Anti-Entropy

The core idea

Anti-entropy is the periodic background process that detects and fixes silent divergence between replicas. Entropy means disorder — replicas drifting apart. Anti-entropy fights that drift. Merkle Trees are the mechanism that makes anti-entropy efficient. Only leaderless databases need this — leader-based databases use WAL replay instead.

What anti-entropy means#

Entropy in physics means disorder. In distributed systems it means replicas drifting apart — data that should be identical slowly diverging due to missed writes, network failures, or node crashes.

Anti-entropy is the process that fights that drift — periodically comparing replicas against each other and syncing the differences back.

Think of it like reconciliation in accounting. Your internal books should match the bank statement. You don't verify every transaction in real time — you do a periodic reconciliation to catch anything that slipped through. Anti-entropy is that reconciliation for database replicas.

How Cassandra runs anti-entropy repair#

Cassandra runs anti-entropy as a background job. At a configured interval — or triggered manually — each node builds a Merkle Tree for its local data and exchanges it with the other replicas holding the same data.

Node A builds Merkle Tree → sends root hash to Node B
Root hashes differ → drill down level by level
Find differing buckets → sync only those rows
Replicas back in sync ✓

Cassandra exposes this as a manual command: nodetool repair. In production, operators run it regularly — typically once per gc_grace_seconds (the window before deleted data is permanently removed) to ensure all replicas are consistent before tombstones expire.

Which databases need anti-entropy — and which don't#

The need for Merkle Tree-based anti-entropy comes down to one thing — does the database have a single source of truth for write ordering?

Leaderless databases — need anti-entropy:

In a leaderless system like Cassandra or DynamoDB, any node can accept any write independently. There is no central log. A write can reach Node A but silently miss Node B — and Node B has no way of knowing it missed anything. Silent divergence is a real and ongoing risk.

Cassandra  → leaderless, any node accepts writes → needs Merkle Tree repair
DynamoDB   → leaderless internally → uses Merkle Trees for replica sync
Riak       → leaderless like Cassandra → same problem, same solution

Leader-based databases — WAL replay is enough:

In MySQL, PostgreSQL, or any Raft-based system, there is one primary that controls all writes. Replicas follow the WAL sequentially. If a replica falls behind, it knows exactly where it stopped and replays from that point. There is no such thing as silently missing a write — the replica either has it or it knows it's behind.

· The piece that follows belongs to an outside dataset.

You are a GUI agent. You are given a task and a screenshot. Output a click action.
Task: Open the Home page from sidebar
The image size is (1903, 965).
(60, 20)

MySQL / PostgreSQL  → single primary, sequential WAL → replica just replays from last position
etcd / CockroachDB  → Raft-based, leader controls writes → gap detection built into protocol

The pattern

Merkle Trees solve a problem that only exists in leaderless architectures — multiple nodes accepting writes independently with no single ordered log. If you have a leader, WAL replay handles divergence. If you don't, you need Merkle Trees.

Interview framing

"Cassandra uses Merkle Trees for anti-entropy repair. Because it's leaderless, any node can accept writes independently — meaning a node can silently miss a write with no way of knowing. Periodically, Cassandra builds a Merkle Tree for each replica — a tree of hashes over buckets of data. Two replicas compare their trees top-down. Matching hashes mean identical data — skip. Differing hashes mean divergence — drill down. Within about 10 levels you've pinpointed the exact rows that differ, without ever transferring the full dataset. MySQL doesn't need this because replicas follow a single WAL sequentially — they can't silently diverge."